Episcopal Peace Fellowship young adults take gospel to Austin’s streets

Posted Mar 22, 2013
Lynn Goodman-Strauss, director of Mary House Catholic Worker (left), with Austin pilgrims to her left (bottom row) Telesa Bennett Pasquale, Rachel Snyder, Sarah Watkins (seated), (top row) Heather Strickland, Kayleigh Chapman and Lia Closel. Photo: EPF

Lynn Goodman-Strauss, director of Mary House Catholic Worker (left), with Austin pilgrims to her left (bottom row) Telesa Bennett Pasquale, Rachel Snyder, Sarah Watkins (seated), (top row) Heather Strickland, Kayleigh Chapman and Lia Closel. Photo: EPF

[Episcopal Peace Fellowship — Press Release] An active group of six young women explored issues of homelessness and immigration during their Urban Pilgrimage of five days in mid-March here. Two other Episcopal Peace Fellowship Urban pilgrimages took place in New York City and Santa Paula, Calif.

The Austin group spent significant time at the Mary House Catholic Worker – the only non-profit in Central Texas where indigent people with serious medical problems can stay without charge until they die in hospice care or become well enough to leave.

The Austin pilgrims then went to Flo’s Place – a community center for impoverished neighborhood children – where they joined several youth groups from Austin churches in cleaning the grounds and fixing what was broken. Flo, who has run the center with donations for several years, tells the story about once receiving several new sneakers and giving them to the children. Sadly, some of the parents sold them for drug money.

The next day’s visit was to Casa Marianella – a three-plus-decades-old immigration center for folks from Mexico and Central America whose status is both legal and not. Casa has six houses close to each other in East Austin where guests receive food, lodging and, if needed, legal guidance to become citizens.

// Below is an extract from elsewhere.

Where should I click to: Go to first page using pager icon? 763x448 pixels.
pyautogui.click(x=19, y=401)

The pilgrims also explored the Mobile Loaves and Fishes food ministry that feeds Austin’s neediest where they are gathered rather than making them come to a center.

“Now in its sixth year, our Spring Pilgrimages give college students and other young adults the opportunity to learn from both the persons who live on the edges of our society, as well as those who daily help them,” said the Rev. Allison Liles, EPF interim director. “It is a meaningful alternative to the Spring Break experience and energizes the pilgrims to return to their home towns to do the same,” she said.

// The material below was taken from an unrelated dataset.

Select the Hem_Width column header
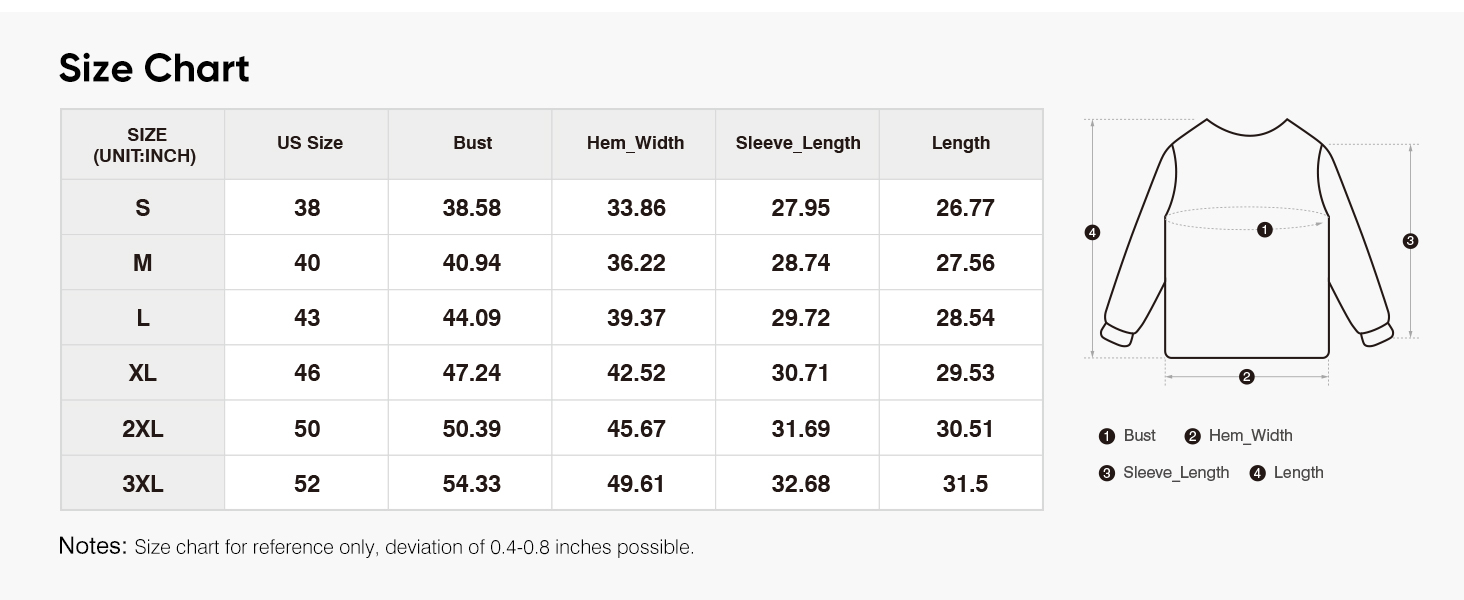This screenshot has height=600, width=1464. click(634, 144)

“Each year I learn something new,” said Heather Strickland, who directed Urban Pilgrimage Austin this March – her third trip to Austin from Ludlow, Mass. “Hospitals increasingly tend to dismiss homeless patients earlier than they should because these folks have no insurance,” said Strickland who works as a rape crisis center counselor.

Half of the Austin pilgrims – Lia Closel, Rachel Snyder and Kayleigh Chapman – were sponsored by St. Alban’s Episcopal Church in Arlington, Texas. Snyder and Chapman took part in last year’s Austin pilgrimage. Sarah Watkins from St. James’ Episcopal Church in Austin and Teresa Bennett Pasquale of St. Paul’s Episcopal Church, Delray Beach, Fla. rounded out the group.

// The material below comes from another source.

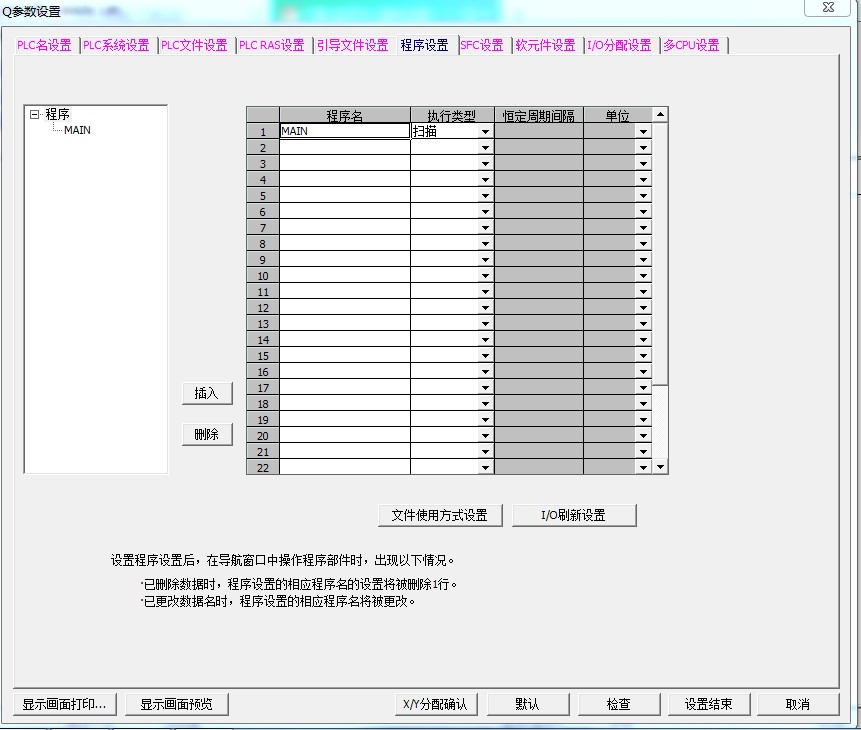Switch to PLC名设置 tab

click(x=44, y=45)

The New York City pilgrimage explored the lingering effects of Mega-storm Sandy on its still battered residents.

The group walked through a devastated neighborhood where residents came out of their damaged homes “to wave and encourage us. The image that lingers in my mind is of a woman silently sobbing behind her storm door as we passed – covering her face with her hands,” one pilgrim wrote.  Another post noted that many of the folks involved in post-Sandy relief are also Occupy Wall Street veterans – “It has been really awesome to see people look out for and take care of one another,” another pilgrim wrote.

Food, Faith & Farming – the third EPF Urban pilgrimage – will explore issues of immigration, food sustainability and eco-justice at the Abundant Farms in Santa Paula, Calif., in late March.